We lament this tragedy because while we call these “natural disasters” there is nothing natural about them. They fracture people’s lives without care for whether someone is rich or poor, a person of color or white, young or old, Republican, Democrat or everyone else. Some of us may want to make natural disasters political/partisan issues, but we must not. Not now, not in the midst of so much sorrow.
In my lament for the people in Texas, I ask God that they would know His nearness, that He is not absent from them in the midst of unspeakable loss and pain. Nicholas Wolterstorff, whose son died suddenly, said this about God as Wolterstorff processed his own grief:
“God is not only the God of the sufferers but the God who suffers. ... It is said of God that no one can behold his face and live. I always thought this meant that no one could see his splendor and live. A friend said perhaps it meant that no one could see his sorrow and live. Or perhaps his sorrow is splendor. ... Instead of explaining our suffering God shares it.”

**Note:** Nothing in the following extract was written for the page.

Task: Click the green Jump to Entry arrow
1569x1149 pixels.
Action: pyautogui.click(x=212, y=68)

― Nicholas Wolterstorff, Lament for a Son
A Prayer of Lament
If you are a person of faith and would like to, please pray this prayer that I scribbled on a notepad this week:
Blessed are you who mourn, may you be comforted in your grief by the Almighty God
Blessed are you who cry out for mercy, may you encounter God’s rich mercy
Blessed are you whose hope is gone, may you, in time, discover hope anew
Blessed are you who feel in the dark, may you see glimpses of light breaking into the darkness
Blessed are you when the pain of loss and grief is overwhelming to you, may you be upheld by community whose love will not fade.
AND
“The Lord bless you and keep you
May the Lord cause His face to shine upon you and be gracious to you
The Lord turned toward you and give you His peace.” (Numbers 6:24-26)

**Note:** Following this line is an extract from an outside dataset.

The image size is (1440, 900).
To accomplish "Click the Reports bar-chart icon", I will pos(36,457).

A Postscript for Our Divided Times
Times of such tragedy must not be about partisan and political pandering. In January in the midst of the horrific fires in California, the President of the United States made inappropriate comments about the Governor of California and about releasing water from a dam. Mr. Trump was wrong, dead wrong in making those comments., especially because he is the President and one crucial role of the office is to be the “griever in chief.”
Likewise, this week a variety of people have criticized Texas Governor Abbot and the Texas legislature for these floods. While we all would like to cast blame on others, this is absolutely not the time or place to do so. I would call on those in the political realm and the media to not look for a scapegoat.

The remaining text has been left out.